**WORK INSTRUCTIONS**
The lines to copy run from the one containing "How do I perform: Open" to the last line of the entries; output those lines exactly and only them, without pictures.

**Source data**
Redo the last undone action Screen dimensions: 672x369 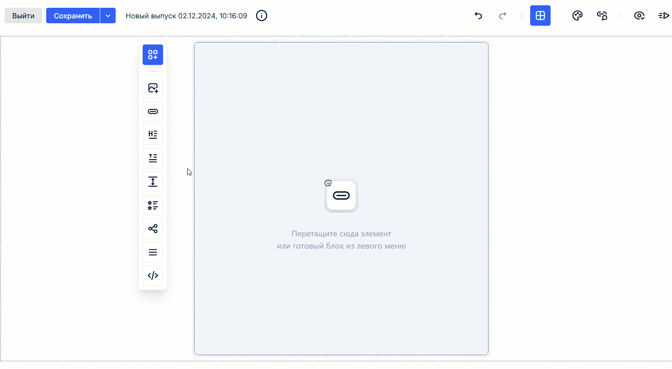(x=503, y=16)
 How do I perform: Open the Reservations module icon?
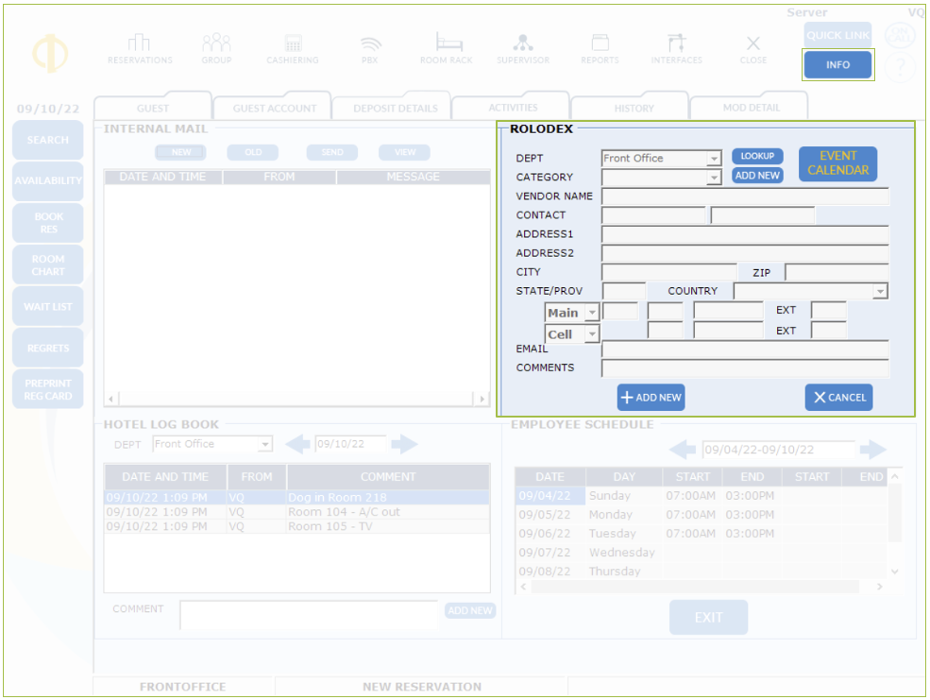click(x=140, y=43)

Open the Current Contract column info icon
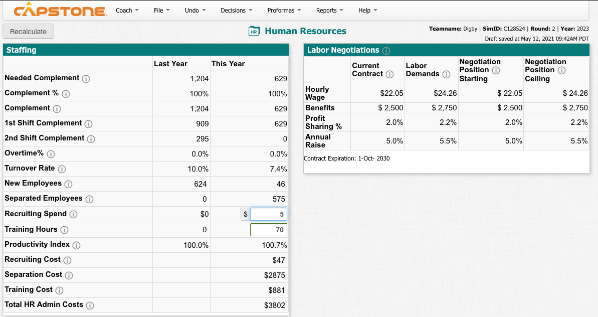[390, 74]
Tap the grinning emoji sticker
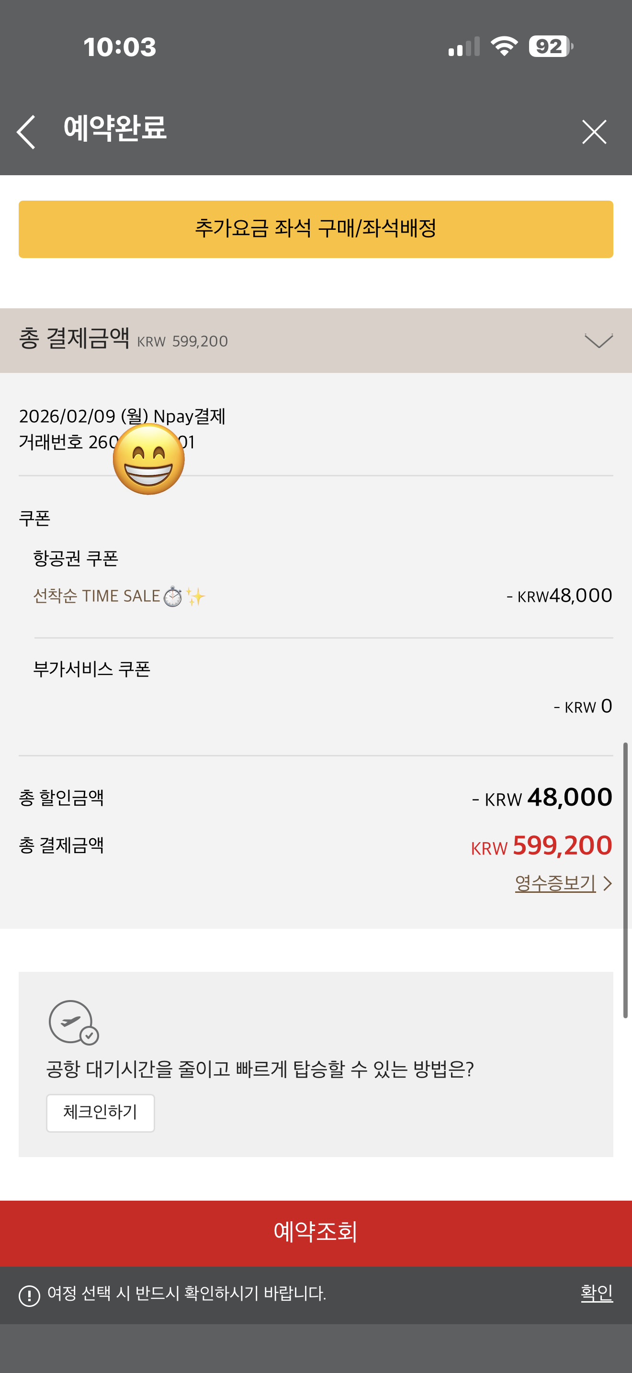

**WRITTEN RESPONSE**
 How do I perform: Open the Reservations module icon?
click(x=140, y=43)

Open the Current Contract column info icon
[390, 74]
Tap the grinning emoji sticker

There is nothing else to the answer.